Gordon pushed his way through them without even offering his standard
"No comment". He had never pandered to the media. He was a man of the
people, and he hoped that the people knew it, hoped that they saw it the way
that he refused to sit up and beg for thier attention and approval. He wished
he could show it to them in clean streets and safe suburbs and 8 o'clock news
bulletins which didn't begin with the words "Arkham Escapee..". But
this was Gotham. The people could take it. Gordon pushed past the last of the
reporters, ducked under a line of police tape and disappeared behind the ops
truck. The white noise of accusation and inquiry died out behind him. The
harpies would circle for another hour or so, then disperse. He hoped that none
of them though to check the other side of the TV studio, where right now
Bullock and Montoya were spiriting the former hostages away. Gordon hurried on,
round the ops truck and through a small body of parked police cruisers. He
found what he was looking for. Slumped up against the side of one of the
cruisers, his cape folded around him like a pair of great leather wings, his
head hung low. He found Batman.
"Jim.." whispered Batman. Gordon could hear the strain in his
voice. He could hear the defeat, the failure. He had heard it before, when they
had seen other lives lost. When they had failed.

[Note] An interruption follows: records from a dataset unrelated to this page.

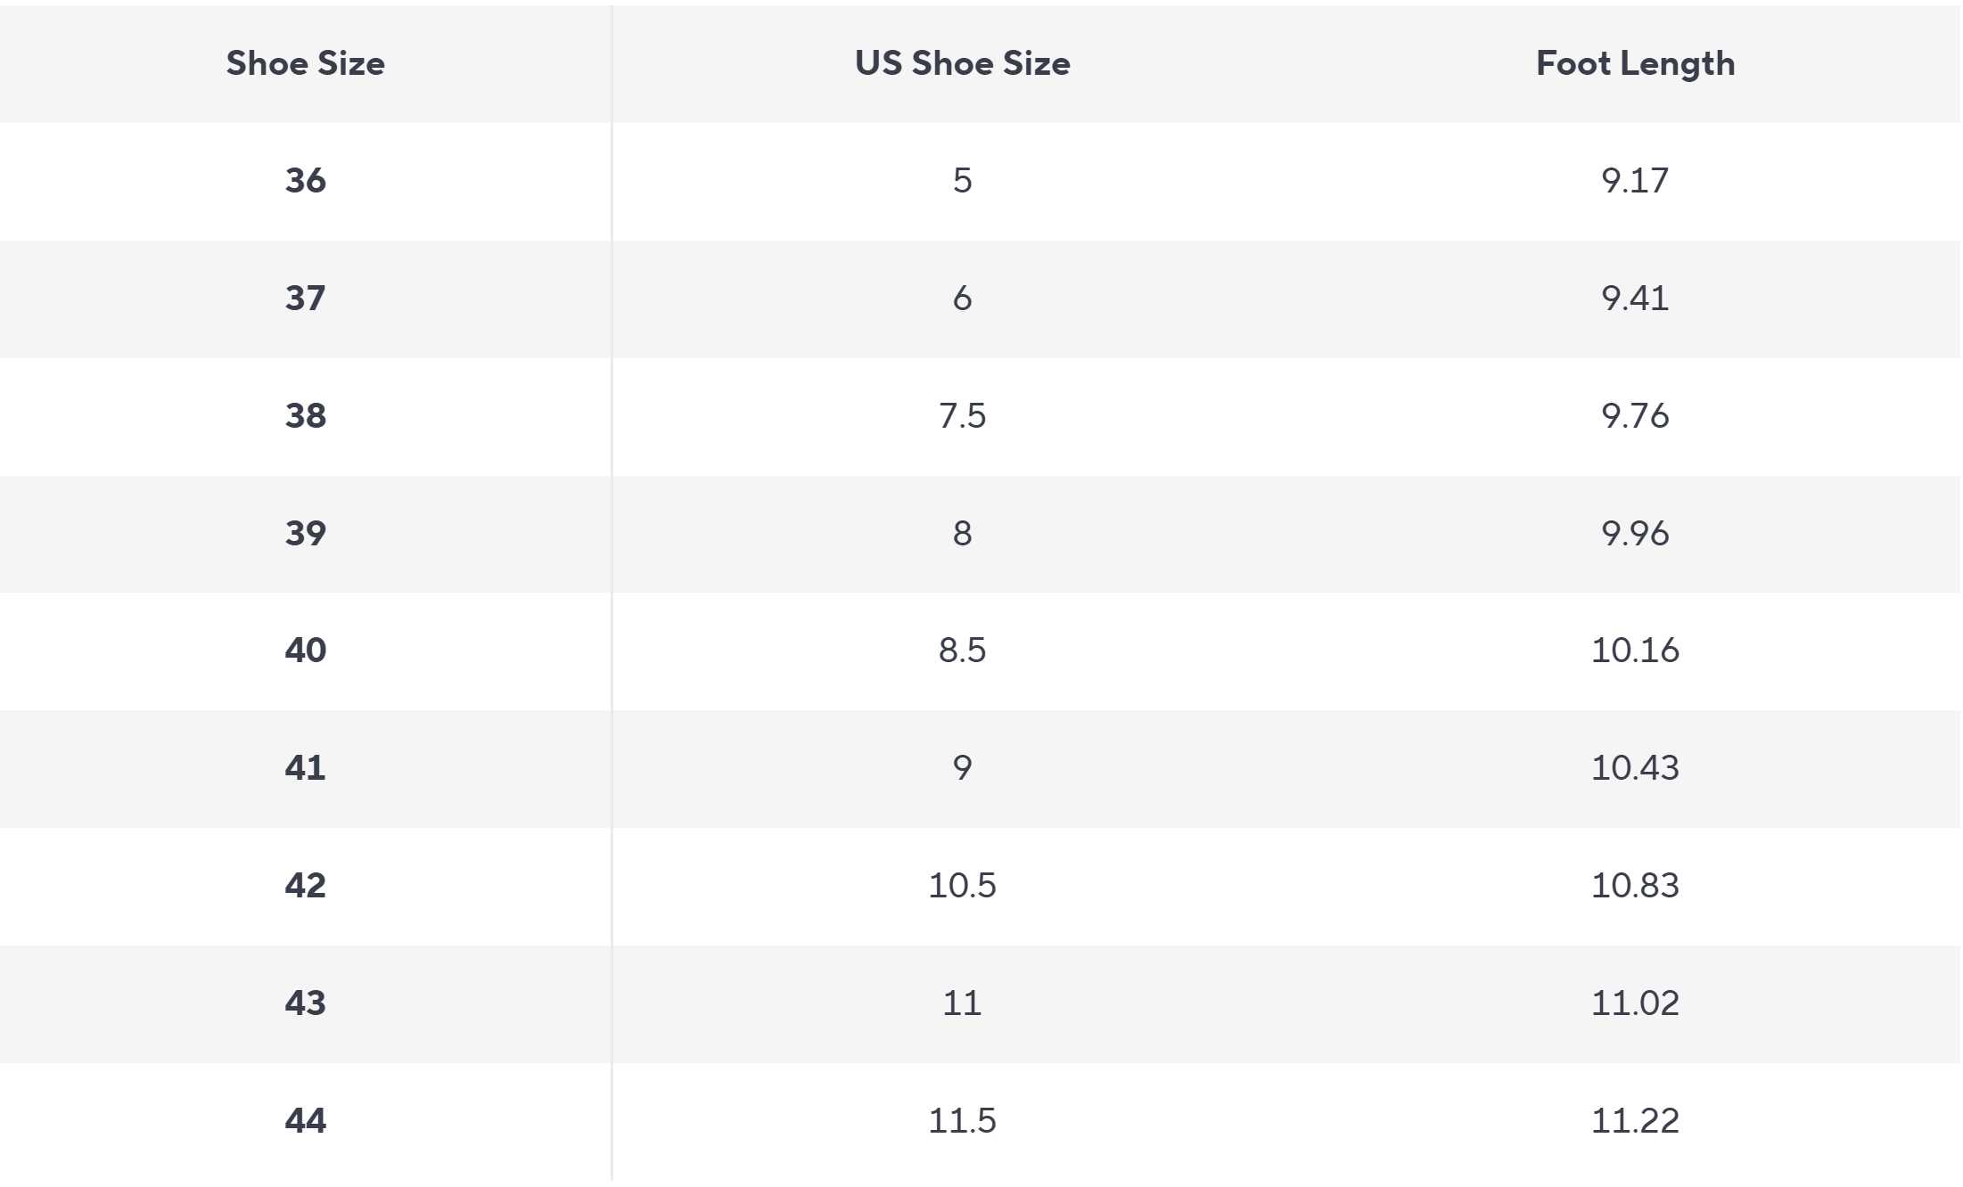The height and width of the screenshot is (1187, 1963).
Task: Select shoe size 43 cell
Action: pos(306,1003)
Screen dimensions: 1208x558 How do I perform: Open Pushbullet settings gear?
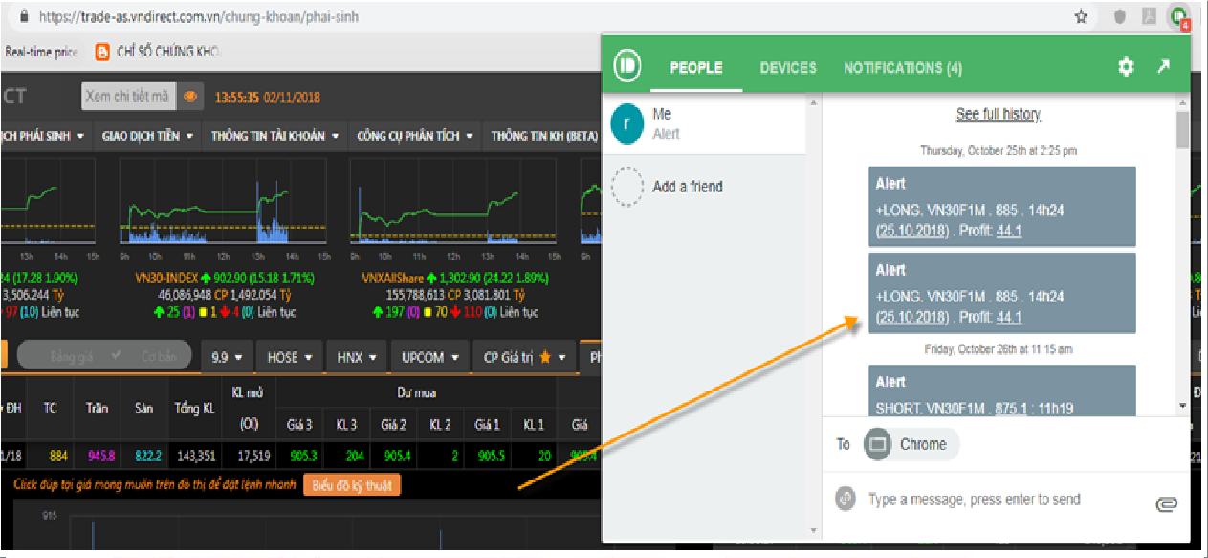click(1126, 67)
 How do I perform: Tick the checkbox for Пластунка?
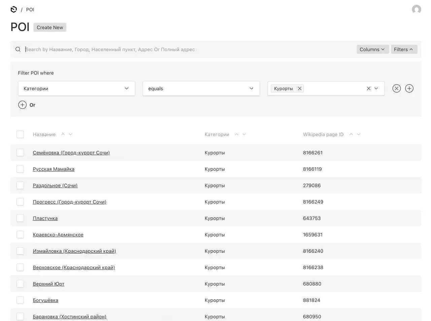pyautogui.click(x=20, y=218)
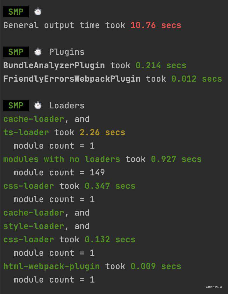228x294 pixels.
Task: Click the FriendlyErrorsWebpackPlugin entry
Action: [x=72, y=79]
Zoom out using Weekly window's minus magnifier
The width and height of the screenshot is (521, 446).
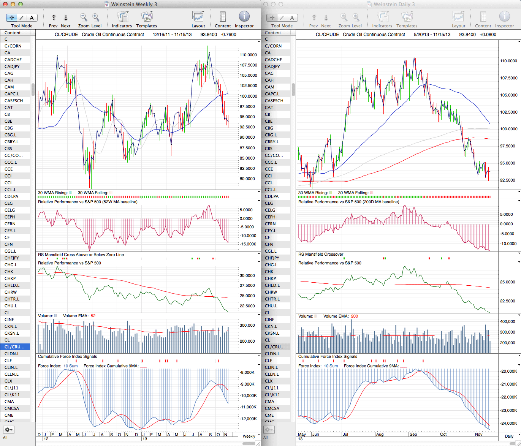[84, 17]
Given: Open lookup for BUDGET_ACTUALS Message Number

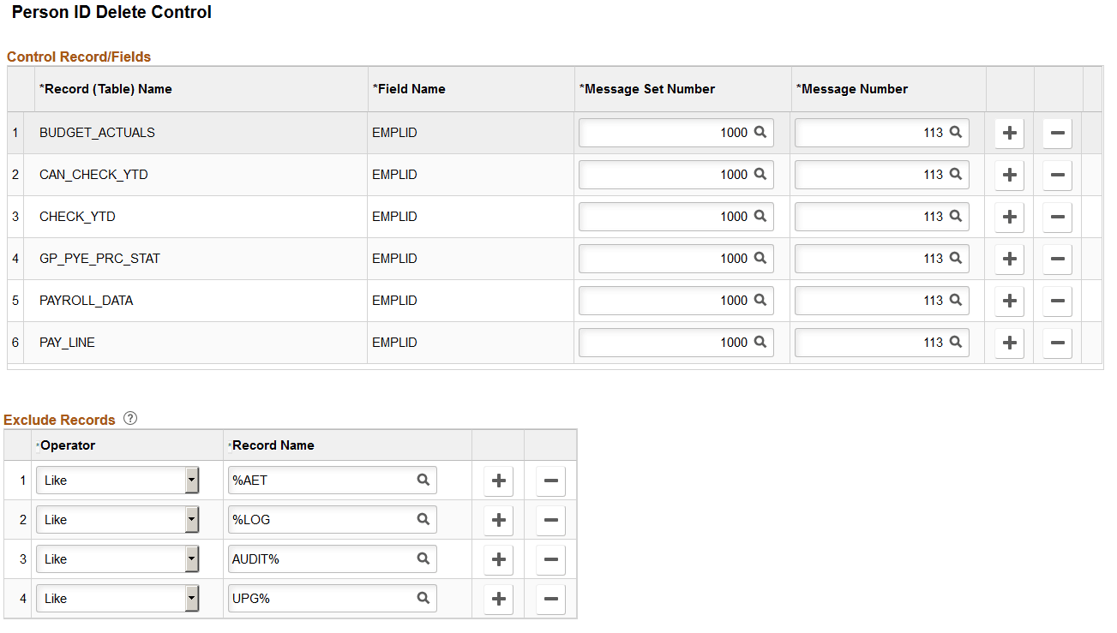Looking at the screenshot, I should click(956, 133).
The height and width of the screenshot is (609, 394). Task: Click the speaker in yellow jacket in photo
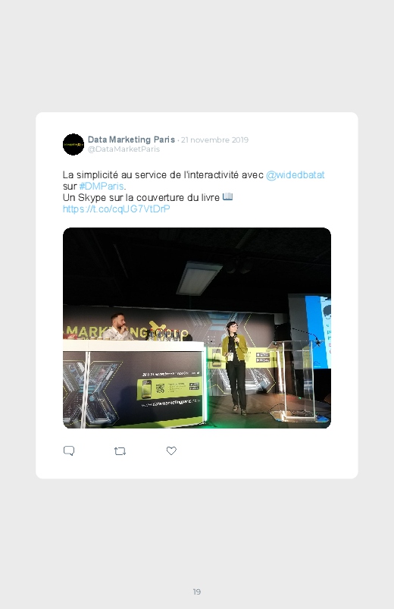point(235,368)
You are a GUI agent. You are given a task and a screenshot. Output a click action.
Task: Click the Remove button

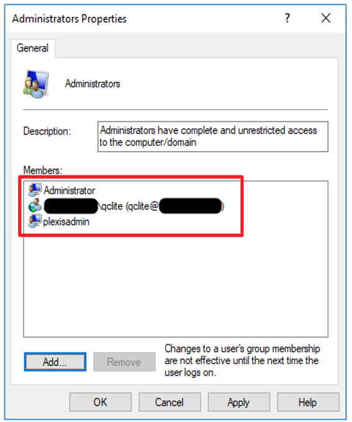[124, 362]
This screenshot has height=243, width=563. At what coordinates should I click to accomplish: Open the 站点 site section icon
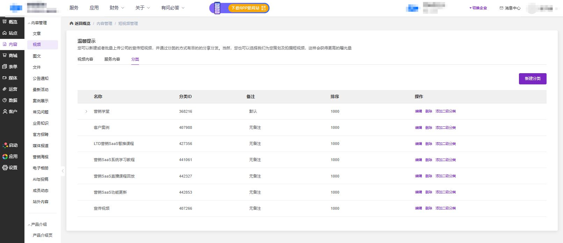5,33
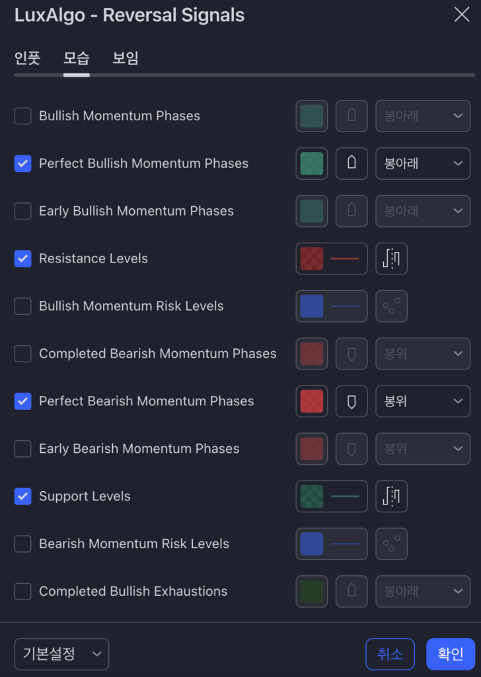Viewport: 481px width, 677px height.
Task: Open Resistance Levels step line style icon
Action: 392,259
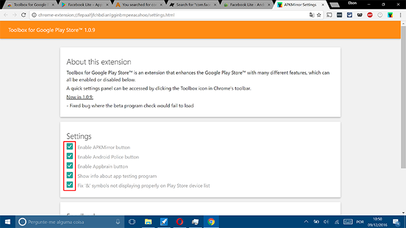Image resolution: width=406 pixels, height=228 pixels.
Task: Switch to the Facebook Lite Play Store tab
Action: [x=85, y=5]
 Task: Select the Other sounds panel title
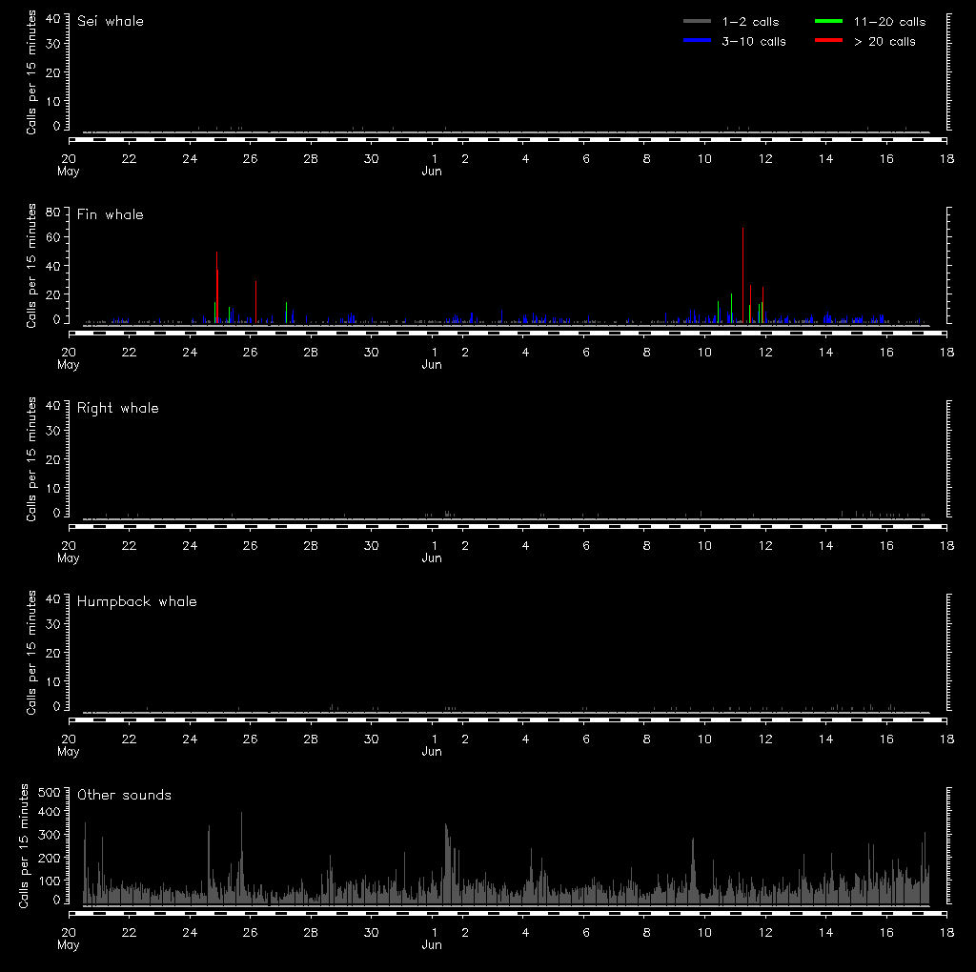pyautogui.click(x=125, y=795)
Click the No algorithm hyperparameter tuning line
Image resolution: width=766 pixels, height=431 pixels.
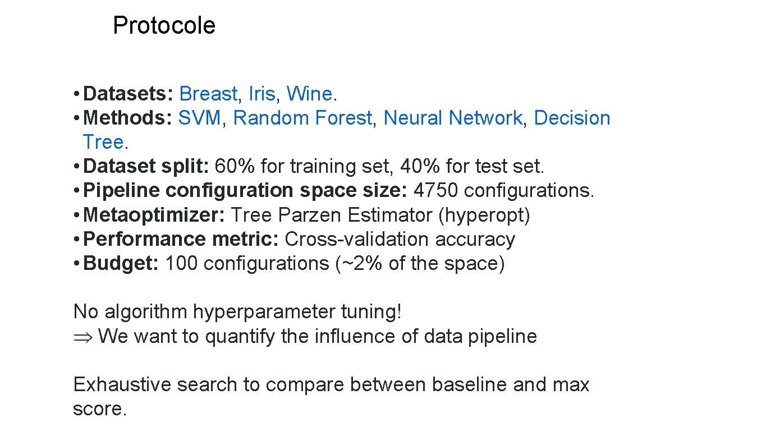(x=237, y=311)
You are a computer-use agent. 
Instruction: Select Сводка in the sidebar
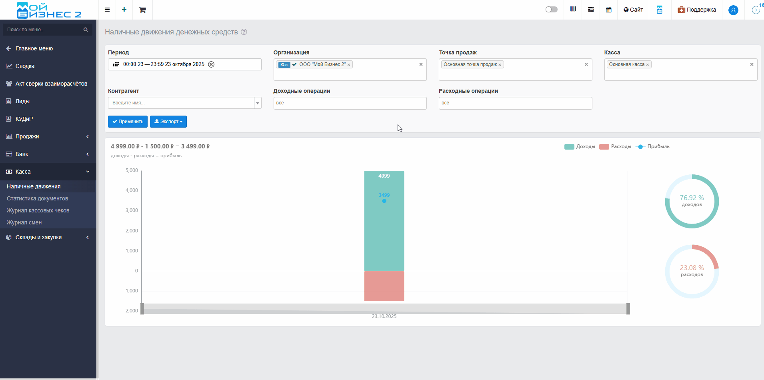[x=25, y=66]
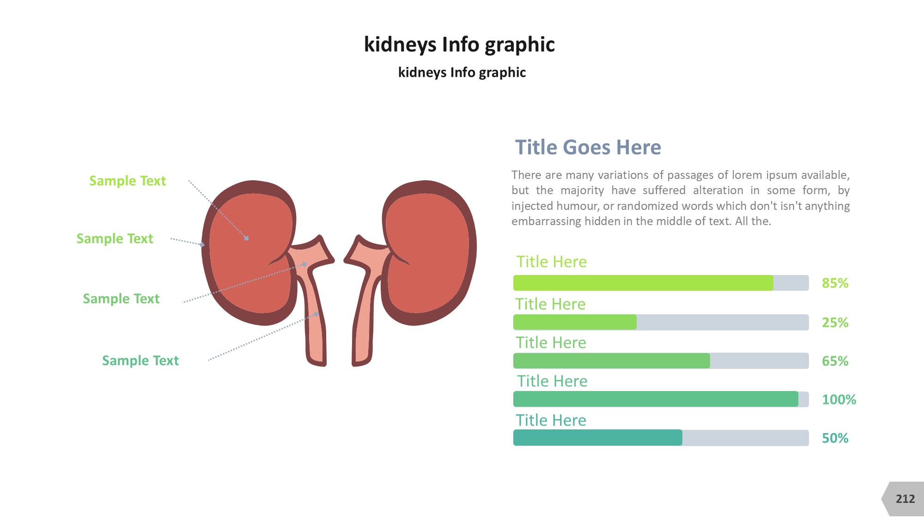Click the 'Title Here' label above 85% bar

click(551, 262)
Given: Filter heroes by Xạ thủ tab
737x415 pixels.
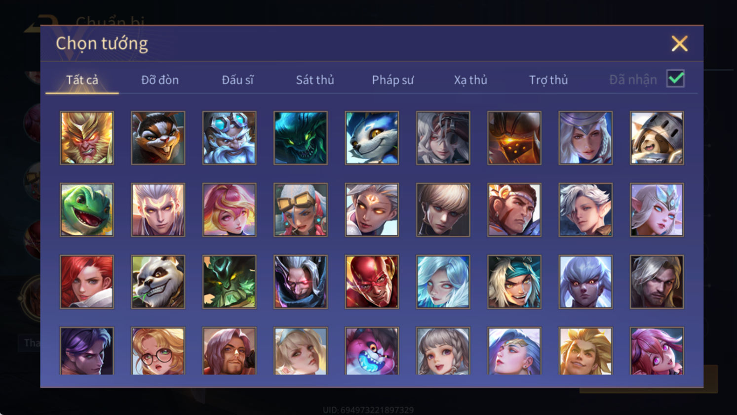Looking at the screenshot, I should (x=470, y=80).
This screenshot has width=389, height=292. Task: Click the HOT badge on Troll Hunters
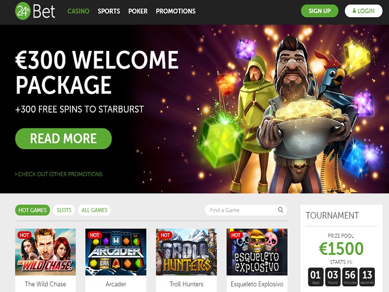pyautogui.click(x=165, y=235)
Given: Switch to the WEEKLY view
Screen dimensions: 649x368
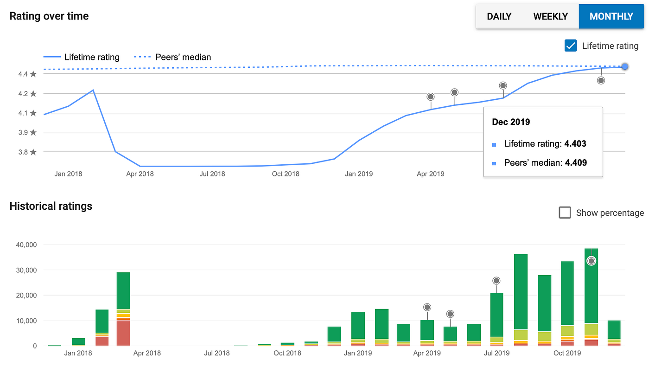Looking at the screenshot, I should coord(551,16).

"Batman," the word sounded ridiculous, but Gordon had no other
name for this friend, "it wasn't your fault. You couldn't have known"
"I tried to save him"
"The paramedics told me; but they said that there was nothing that you
could have done. Rosen was dead before you even got to him"
"I should have saved him"
"You couldn't"
"Jim," Batman's voice, so level, so deep. "That just isn't
good enough"
Batman stood and turned away and Jim Gordon realized that he was about to
experience one of those rare moments when he would see Batman leave. He watched
as Batman turned; his cloak unwrapping and unfurling, flowing out behind him.
He watched as the figure, it's shoulders low, walked slowly away. He couldn't
be sure when Batman left his sight. He had thought that he had been walking
straight away from him and in the light of spinning police cruiser lights
and the glare from persistent helicopter search beams should have been visible.
But, he was gone, and Jim Gordon realized that no one ever saw Batman leave.